In spite of the fact that the blastula stage embryos for various organisms look very different, and hence the movements of gastrulation leading to the organization of the body plan are different, the molecular control of DV axis formation is conserved across a wide phylogenetic distance.

Not only is BMP-4 a homolog of Drosophila Dpp and Chordin a homolog of Drosophila Sog, but Chordin can actually substitute for the function of Sog in the Drosophila embryo. Note that Dpp promotes formation of the most dorsal position in the Drosophila embryo, while BMP-4 promotes formation of the most ventral position in the Xenopus embryo. These observations have led to the proposal that the mechanism for establishing the dorsal-ventral axis has been conserved over 600 million years (the time between the divergence of the line leading to arthropods from that leading to chordates). The fact that Dpp promotes development of the dorsal side (where the heart is located in insects) and BMP-4 promotes development of the ventral side (where the heart is located in vertebrates) indicates that the dorsal-ventral axis became inverted in one of the ancestors. This is a beautiful example of how studying genes that control development can give us profound insights into evolutionary history.

We do not have any idea how the DV axis is established in mammals. However, we do know that BMPs and their antagonists are important for specifying D vs V mesoderm in mammals.
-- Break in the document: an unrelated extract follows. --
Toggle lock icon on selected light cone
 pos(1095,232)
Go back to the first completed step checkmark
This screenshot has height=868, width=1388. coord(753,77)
For example, if mesoderm is explanted from a mouse embryo, exposure to BMP4 tends to lead to the development of ventral cell types (blood, heart). It is thought that a gradient of BMPactivity (high ventrally and low dorsally, due to the presence of BMP inhibitors) patterns the mesoderm.
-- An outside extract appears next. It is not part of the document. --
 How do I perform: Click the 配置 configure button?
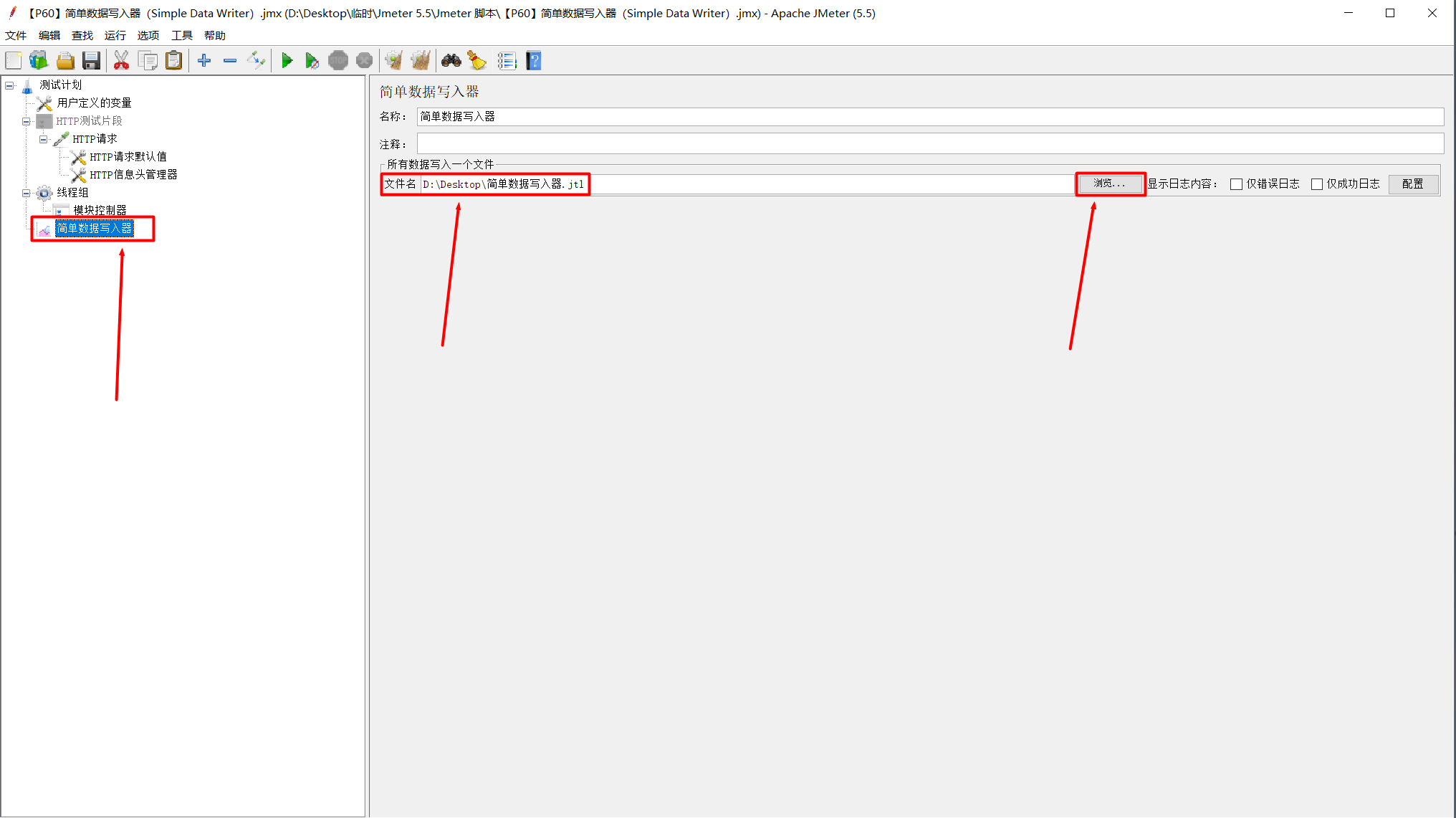(1412, 184)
These are among the most fundamental unanswered questions in biology. Despite the great variation in body form among metazoans (multicellular animals), the body plans of most species are organized along a longitudinal axis (A/P) and a perpendicular dorsal-ventral (D/V) axis. This defines a plane of bilateral symmetry, and such organisms are called bilaterian (bi = two). An exception is the sea urchin, which has a D/V axis, but is radially symmetric.
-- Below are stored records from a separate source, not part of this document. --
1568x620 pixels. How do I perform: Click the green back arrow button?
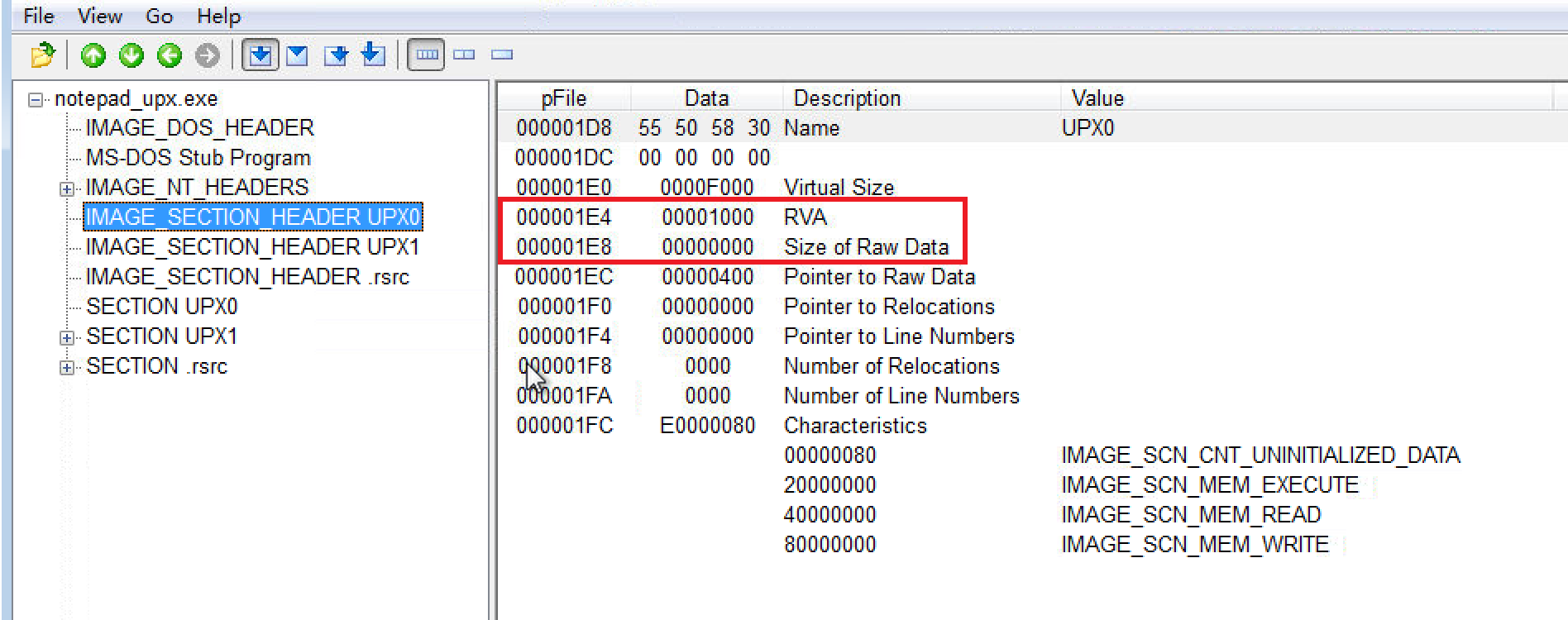click(x=170, y=55)
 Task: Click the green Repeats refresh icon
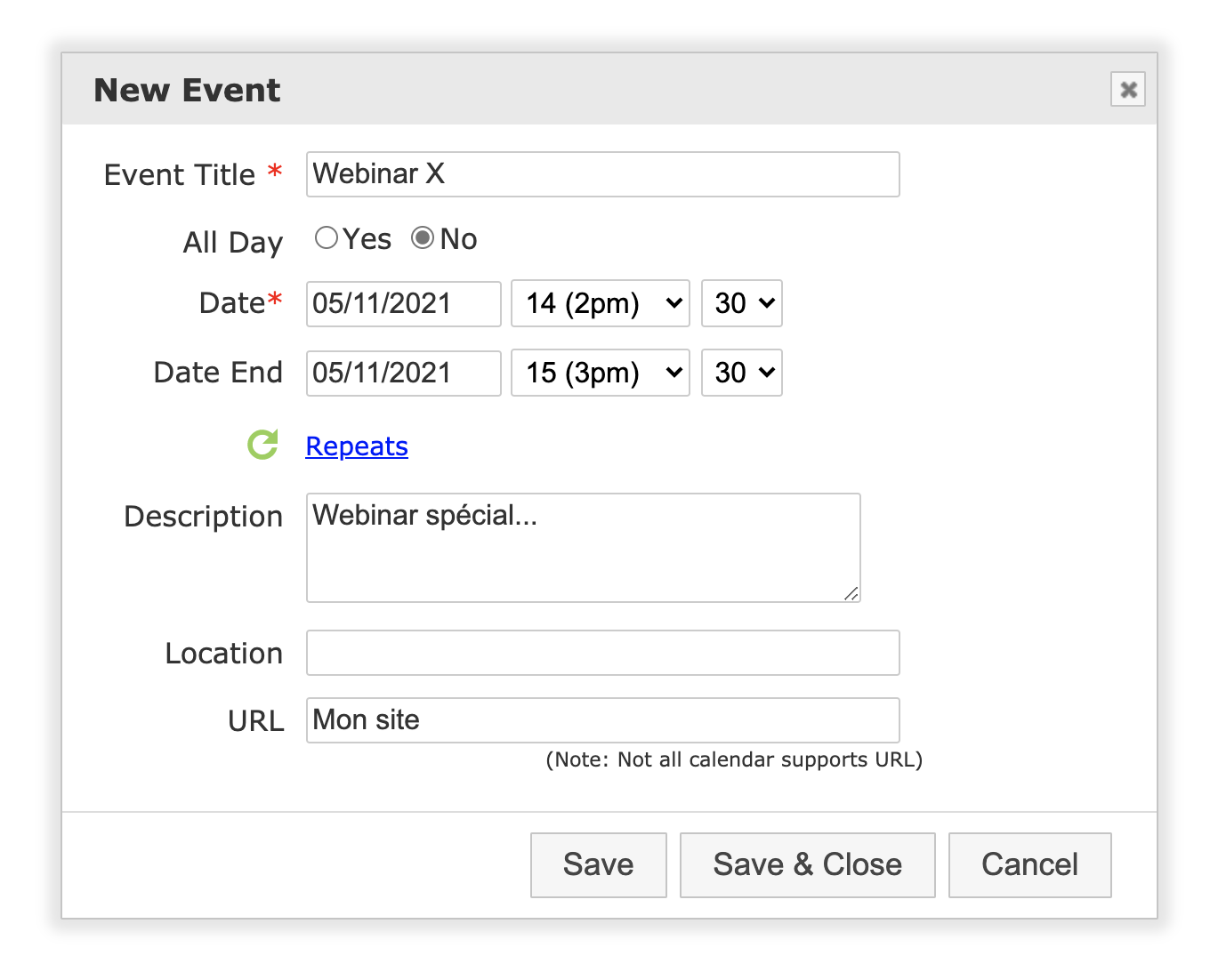[x=262, y=445]
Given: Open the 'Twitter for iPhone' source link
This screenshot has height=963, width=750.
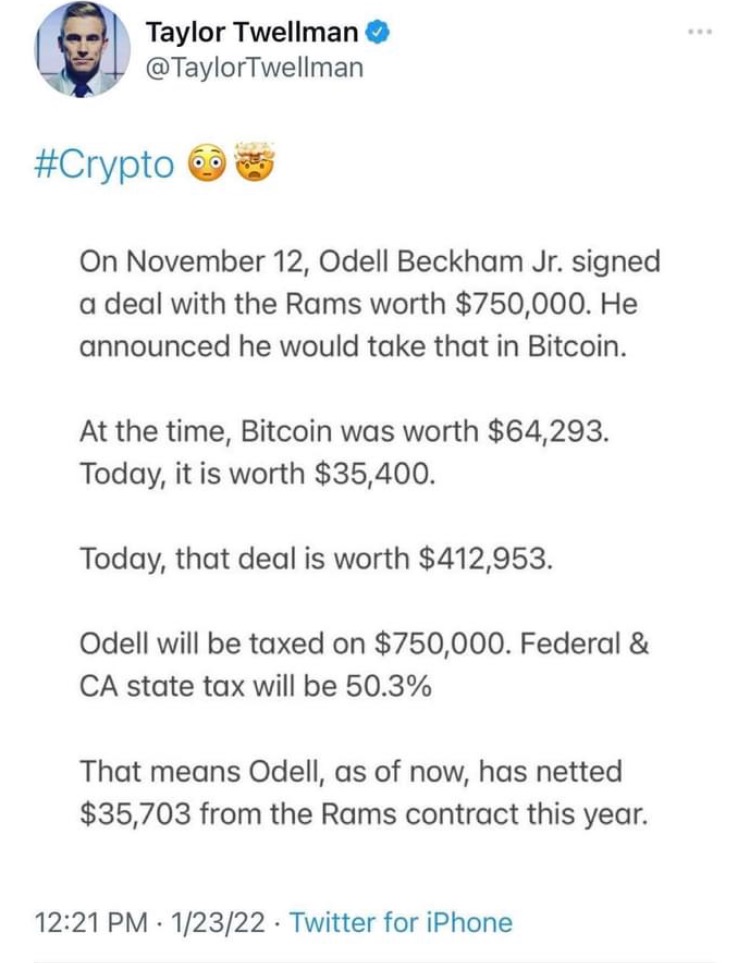Looking at the screenshot, I should click(400, 922).
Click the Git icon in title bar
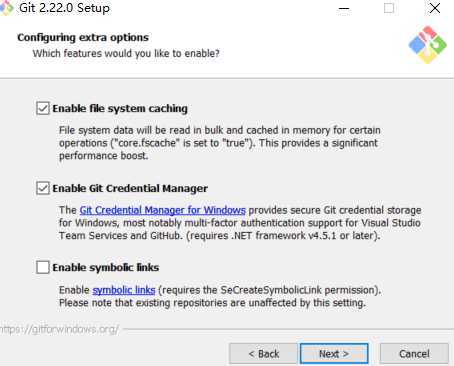This screenshot has width=454, height=366. [6, 7]
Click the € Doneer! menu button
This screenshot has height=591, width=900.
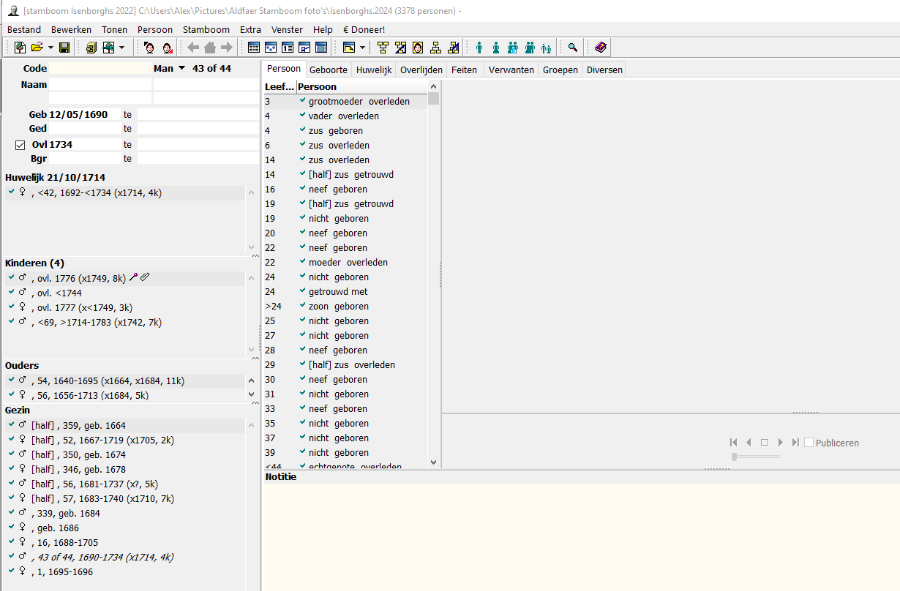[364, 30]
It is generally thought that bilaterian animals evolved from hollow, ciliated radially symmetric organisms. It is not clear which axis evolved first. The hollow ciliated muticellular organisms in turn are thought to have evolved from flagellated protozoan (unicellular) organisms.

Gastrulation is probably the most important event in metazoan evolution. It is the reason that animals are not hollow balls of cells, and permits the interaction of different tissue layers that build complex tissues and organs. The site of gastrulation is associated with the embryonic axes in almost all animals. We have no idea how gastrulation first evolved. Most theories hypothesize that a hollow animal underwent an invagination of ingression to create a second internal layer, which would have been the origin of the endomesoderm. Modern day organisms such as cnidarians (sea corals, sea anenomes) have only two germ layers (ectoderm and endomesoderm).

Although gastrulating embryos vary greatly in their morphology, some common patterns of gene expression can be found. For example, nuclear-beta-catenin location corresponds with the site of formation of endomesoderm across the animal kingdom. It seems that the mechanisms by which beta-catenin becomes localized are divergent. Another common feature of development is that the presence of an organizer region appears to be associated with the development of a gut tube that contains both a mouth and anus. Also, nodal expression is associated with the appearance of the mesodermal germ layer (as opposed to an endomesodermal layer). Finally, it appears that the Hox gene family, which we address in a separate lecture, is responsible for patterning along the A/P axis in all multicellular organisms.